REVIEW
Jerry Raine - Smalltime
Do Not Press Pbk Original £5.99
Jerry Raine's first novel opens with short pacey chapters in which we are quickly
introduced to Chris who lives 'temporarily' in the YMCA, and who works 'temporarily' in an
off-license. Chris is mugged on his way to the night safe with the day's takings.
The mugger, Dashy, is unemployed. He spends each day with his friend Kevin in the betting
shop, does a fair amount of drinking, and dreams of having enough money to take out a
'greasy-looking' girl called Helen.
Chris didn't see the face of the man who mugged him, but by some elementary calculations
and a bit of luck he works out who it was and begins to stalk him. These three male
characters carry the plot, and the viewpoint is shared more or less equally between them.

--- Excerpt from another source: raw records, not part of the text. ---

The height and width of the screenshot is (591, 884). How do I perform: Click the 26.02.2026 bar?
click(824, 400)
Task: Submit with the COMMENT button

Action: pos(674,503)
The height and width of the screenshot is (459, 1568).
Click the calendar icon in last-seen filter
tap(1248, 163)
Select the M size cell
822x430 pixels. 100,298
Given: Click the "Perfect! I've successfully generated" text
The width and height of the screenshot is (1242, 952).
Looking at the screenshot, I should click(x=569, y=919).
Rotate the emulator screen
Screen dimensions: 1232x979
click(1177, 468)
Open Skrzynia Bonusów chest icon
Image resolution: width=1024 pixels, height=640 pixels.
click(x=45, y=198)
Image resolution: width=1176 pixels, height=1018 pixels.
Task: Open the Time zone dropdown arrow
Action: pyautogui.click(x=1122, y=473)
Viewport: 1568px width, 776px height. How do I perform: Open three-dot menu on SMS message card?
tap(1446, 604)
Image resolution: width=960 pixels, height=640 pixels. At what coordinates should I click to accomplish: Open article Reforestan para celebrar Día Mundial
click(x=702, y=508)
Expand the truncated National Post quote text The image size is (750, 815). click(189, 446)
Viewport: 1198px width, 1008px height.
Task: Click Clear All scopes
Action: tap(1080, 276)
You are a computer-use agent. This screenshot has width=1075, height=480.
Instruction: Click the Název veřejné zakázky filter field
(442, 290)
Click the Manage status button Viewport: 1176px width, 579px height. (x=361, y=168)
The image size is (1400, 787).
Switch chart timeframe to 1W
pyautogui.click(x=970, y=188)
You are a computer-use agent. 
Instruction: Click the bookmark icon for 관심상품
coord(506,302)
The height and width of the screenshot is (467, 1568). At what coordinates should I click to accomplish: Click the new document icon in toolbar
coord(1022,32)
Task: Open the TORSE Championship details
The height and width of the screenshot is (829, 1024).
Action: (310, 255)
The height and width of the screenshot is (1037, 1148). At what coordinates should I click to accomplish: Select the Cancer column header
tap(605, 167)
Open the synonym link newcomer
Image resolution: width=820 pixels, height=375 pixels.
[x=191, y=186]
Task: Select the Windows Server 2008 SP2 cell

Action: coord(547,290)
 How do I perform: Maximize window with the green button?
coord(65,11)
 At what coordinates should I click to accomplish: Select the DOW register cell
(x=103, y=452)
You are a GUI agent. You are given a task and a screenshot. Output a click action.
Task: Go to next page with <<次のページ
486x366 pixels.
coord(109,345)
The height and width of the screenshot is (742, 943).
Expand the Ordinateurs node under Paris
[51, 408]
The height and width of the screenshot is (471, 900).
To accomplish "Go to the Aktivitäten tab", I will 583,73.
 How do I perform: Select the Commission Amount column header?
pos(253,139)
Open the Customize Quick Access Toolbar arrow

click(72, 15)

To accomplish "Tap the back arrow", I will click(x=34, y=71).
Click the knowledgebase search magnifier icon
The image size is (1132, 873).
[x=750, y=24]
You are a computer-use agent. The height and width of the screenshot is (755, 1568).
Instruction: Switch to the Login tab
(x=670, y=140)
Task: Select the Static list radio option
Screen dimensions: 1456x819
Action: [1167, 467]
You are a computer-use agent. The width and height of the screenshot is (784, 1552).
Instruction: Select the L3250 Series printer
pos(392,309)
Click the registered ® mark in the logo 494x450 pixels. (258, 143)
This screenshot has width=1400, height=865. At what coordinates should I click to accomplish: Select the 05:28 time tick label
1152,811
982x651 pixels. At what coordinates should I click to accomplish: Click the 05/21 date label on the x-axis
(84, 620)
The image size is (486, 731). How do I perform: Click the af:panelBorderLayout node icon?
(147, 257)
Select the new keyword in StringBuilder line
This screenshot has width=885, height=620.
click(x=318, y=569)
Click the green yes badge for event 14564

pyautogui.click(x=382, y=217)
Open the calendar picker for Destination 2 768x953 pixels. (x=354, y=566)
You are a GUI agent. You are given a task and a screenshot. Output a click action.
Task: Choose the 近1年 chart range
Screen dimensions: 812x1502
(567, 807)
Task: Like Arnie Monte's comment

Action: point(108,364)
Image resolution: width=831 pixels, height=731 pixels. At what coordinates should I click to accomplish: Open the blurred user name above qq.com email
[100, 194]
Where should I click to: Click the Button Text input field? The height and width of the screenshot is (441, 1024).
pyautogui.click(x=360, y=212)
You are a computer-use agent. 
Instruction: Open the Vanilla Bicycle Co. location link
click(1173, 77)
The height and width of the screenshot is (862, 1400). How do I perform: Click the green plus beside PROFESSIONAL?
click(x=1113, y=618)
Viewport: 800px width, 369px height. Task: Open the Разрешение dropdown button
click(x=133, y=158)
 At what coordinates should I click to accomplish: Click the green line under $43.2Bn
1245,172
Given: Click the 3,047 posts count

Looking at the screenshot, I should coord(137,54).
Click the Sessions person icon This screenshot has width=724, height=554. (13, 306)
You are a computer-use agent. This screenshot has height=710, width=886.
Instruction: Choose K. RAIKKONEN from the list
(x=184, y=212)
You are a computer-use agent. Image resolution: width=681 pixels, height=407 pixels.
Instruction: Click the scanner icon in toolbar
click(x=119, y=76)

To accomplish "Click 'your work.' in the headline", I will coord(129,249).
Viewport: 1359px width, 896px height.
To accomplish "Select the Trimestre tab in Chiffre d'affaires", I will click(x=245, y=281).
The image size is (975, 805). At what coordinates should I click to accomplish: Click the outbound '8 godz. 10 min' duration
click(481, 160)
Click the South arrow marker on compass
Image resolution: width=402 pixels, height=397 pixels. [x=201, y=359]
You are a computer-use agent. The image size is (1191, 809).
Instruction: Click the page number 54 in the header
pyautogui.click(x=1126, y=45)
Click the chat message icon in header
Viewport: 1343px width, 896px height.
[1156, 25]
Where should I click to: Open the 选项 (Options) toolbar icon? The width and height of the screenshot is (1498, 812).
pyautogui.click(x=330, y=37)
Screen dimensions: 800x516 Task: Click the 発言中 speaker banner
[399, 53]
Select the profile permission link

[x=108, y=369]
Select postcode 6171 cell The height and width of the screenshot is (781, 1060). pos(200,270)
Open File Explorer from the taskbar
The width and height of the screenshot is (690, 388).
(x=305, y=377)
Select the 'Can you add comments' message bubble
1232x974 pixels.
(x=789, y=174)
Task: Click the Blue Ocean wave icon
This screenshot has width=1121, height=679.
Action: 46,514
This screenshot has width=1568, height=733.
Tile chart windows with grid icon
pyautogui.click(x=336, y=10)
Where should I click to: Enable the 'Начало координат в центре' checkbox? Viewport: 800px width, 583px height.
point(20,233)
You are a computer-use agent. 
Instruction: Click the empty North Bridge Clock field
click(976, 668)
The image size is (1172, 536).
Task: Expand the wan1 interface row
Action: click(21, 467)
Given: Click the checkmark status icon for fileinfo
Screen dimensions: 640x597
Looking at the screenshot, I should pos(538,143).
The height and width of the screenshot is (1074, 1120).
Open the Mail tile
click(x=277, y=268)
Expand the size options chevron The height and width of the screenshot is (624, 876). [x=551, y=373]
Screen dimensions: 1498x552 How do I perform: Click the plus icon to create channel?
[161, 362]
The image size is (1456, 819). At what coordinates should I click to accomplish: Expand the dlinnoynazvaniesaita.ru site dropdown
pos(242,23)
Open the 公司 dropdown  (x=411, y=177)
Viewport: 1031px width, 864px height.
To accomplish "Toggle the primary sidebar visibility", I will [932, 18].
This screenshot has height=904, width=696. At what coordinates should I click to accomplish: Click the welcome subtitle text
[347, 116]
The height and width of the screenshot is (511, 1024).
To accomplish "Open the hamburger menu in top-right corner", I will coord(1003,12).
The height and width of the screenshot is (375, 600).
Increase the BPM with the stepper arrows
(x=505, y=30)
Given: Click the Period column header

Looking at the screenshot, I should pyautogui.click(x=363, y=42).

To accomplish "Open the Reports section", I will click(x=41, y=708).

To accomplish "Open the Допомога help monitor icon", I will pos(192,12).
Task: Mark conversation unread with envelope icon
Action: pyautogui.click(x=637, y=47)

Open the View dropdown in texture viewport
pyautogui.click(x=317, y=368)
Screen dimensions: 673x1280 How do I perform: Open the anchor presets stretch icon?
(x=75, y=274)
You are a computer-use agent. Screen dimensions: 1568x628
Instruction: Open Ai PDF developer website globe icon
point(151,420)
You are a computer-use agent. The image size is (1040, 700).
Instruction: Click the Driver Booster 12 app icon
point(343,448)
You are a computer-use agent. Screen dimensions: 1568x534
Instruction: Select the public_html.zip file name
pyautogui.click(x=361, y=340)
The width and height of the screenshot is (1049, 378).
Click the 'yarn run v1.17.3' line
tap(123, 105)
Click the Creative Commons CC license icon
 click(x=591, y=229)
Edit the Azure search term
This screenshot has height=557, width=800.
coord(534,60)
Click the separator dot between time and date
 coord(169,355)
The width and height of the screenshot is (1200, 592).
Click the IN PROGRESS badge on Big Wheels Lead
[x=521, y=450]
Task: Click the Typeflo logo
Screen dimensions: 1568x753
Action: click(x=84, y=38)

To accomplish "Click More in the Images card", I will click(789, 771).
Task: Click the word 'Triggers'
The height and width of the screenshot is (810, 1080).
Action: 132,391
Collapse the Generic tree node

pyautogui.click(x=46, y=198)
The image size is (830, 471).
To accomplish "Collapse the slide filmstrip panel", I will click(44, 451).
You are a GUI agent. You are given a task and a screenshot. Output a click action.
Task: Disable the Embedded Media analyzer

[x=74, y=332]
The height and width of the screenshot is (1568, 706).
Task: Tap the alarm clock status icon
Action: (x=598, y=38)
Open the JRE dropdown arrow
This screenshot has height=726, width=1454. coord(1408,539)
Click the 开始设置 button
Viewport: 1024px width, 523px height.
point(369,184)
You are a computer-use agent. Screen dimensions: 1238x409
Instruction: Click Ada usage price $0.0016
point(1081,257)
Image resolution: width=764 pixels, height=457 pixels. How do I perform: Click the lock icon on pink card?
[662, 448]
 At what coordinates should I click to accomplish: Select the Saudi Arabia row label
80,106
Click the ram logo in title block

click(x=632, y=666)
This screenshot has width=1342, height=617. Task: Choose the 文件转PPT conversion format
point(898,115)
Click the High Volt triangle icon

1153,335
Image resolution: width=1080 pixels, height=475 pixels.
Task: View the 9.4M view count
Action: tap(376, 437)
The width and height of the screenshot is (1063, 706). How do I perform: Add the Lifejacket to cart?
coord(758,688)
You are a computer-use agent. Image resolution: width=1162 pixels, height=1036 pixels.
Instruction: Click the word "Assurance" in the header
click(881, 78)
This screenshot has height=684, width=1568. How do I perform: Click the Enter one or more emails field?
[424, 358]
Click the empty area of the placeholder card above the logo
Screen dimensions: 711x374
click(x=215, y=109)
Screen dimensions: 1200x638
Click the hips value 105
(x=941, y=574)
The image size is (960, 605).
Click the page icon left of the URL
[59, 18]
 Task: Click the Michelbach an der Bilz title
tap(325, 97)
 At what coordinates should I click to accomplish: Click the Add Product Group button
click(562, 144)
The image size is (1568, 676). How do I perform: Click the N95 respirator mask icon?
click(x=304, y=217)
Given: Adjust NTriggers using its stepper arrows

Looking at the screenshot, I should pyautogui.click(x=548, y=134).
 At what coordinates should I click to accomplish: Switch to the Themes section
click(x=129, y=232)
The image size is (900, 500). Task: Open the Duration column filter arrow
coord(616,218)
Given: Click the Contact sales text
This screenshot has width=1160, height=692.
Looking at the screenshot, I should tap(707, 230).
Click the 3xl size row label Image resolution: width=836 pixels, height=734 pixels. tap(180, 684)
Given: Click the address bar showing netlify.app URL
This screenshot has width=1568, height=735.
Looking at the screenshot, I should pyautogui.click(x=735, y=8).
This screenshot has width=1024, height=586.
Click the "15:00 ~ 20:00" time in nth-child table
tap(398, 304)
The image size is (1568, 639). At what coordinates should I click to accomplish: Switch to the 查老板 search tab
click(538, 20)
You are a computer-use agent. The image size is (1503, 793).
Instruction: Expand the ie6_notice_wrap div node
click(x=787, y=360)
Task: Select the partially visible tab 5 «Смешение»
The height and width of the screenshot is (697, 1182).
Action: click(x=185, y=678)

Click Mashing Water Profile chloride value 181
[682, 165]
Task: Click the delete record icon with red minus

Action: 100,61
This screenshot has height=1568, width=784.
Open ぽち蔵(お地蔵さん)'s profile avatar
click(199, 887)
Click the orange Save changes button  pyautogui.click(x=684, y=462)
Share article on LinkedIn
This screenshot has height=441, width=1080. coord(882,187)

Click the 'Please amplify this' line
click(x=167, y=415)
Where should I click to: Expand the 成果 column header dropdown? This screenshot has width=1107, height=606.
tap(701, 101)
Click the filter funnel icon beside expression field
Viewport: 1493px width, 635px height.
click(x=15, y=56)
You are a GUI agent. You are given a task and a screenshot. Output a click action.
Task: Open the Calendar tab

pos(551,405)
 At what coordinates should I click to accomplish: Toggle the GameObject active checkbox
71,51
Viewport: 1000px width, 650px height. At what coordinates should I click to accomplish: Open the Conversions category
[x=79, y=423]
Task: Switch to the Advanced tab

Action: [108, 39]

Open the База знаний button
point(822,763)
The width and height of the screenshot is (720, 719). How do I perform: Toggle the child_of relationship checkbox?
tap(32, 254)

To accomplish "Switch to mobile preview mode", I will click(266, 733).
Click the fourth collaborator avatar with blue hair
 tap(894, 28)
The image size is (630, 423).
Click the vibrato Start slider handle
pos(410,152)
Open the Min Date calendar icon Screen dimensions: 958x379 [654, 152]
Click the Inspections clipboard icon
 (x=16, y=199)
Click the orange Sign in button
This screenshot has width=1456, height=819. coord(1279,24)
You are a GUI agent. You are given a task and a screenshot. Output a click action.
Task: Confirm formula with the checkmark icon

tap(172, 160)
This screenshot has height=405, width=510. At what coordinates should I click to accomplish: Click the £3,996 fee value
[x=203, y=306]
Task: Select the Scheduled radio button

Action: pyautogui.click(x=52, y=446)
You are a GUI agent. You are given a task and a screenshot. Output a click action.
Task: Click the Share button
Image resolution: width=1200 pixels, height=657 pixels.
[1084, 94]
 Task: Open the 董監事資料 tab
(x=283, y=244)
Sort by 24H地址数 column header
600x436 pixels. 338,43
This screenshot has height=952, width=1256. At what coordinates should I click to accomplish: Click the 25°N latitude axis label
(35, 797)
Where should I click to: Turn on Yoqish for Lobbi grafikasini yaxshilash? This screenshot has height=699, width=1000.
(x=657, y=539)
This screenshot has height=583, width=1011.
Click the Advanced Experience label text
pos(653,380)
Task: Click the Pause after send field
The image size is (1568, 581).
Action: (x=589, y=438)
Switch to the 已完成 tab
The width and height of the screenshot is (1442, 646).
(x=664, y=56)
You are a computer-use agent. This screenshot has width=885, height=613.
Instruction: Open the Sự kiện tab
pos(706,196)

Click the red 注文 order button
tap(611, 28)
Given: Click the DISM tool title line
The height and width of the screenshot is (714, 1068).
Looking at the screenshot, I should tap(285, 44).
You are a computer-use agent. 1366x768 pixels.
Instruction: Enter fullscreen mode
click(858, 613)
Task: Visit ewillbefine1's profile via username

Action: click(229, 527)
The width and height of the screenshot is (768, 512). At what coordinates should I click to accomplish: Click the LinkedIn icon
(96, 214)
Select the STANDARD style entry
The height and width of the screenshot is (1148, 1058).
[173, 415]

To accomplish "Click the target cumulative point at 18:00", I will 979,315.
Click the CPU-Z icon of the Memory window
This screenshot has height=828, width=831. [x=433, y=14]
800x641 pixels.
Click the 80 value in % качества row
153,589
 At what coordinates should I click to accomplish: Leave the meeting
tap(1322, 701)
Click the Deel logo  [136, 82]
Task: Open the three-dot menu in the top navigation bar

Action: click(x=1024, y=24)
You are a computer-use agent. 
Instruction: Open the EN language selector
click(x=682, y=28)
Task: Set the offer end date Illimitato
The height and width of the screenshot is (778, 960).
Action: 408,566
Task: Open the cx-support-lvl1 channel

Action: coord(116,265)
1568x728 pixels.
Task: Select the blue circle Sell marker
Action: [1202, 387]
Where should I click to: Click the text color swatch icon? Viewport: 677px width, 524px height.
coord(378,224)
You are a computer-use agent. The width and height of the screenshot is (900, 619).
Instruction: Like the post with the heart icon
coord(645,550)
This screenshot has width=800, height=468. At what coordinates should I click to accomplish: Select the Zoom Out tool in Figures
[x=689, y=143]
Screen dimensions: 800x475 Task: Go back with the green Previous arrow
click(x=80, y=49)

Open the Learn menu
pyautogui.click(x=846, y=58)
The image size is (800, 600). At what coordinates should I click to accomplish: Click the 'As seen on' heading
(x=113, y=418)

There is a sub-plot involving Chris's tangled love life, which alternates between his ex,
Amanda; Liz, who works for a film company in the West End; and Rachel, the nymphette who
works on the till in the off-license. He reels backwards and forwards between them, being
mugged by love.
Although the novel begins well, it doesn't live up to its promise. The plot is too thin,
too linear, and the possibilities of involving the female characters in anything outside
of sex is not grasped. Throughout the narrative there is a sense of unease, but no real
tension. This is, perhaps, because the characters are not fully realised, and it is,
therefore, difficult to empathize with any of them.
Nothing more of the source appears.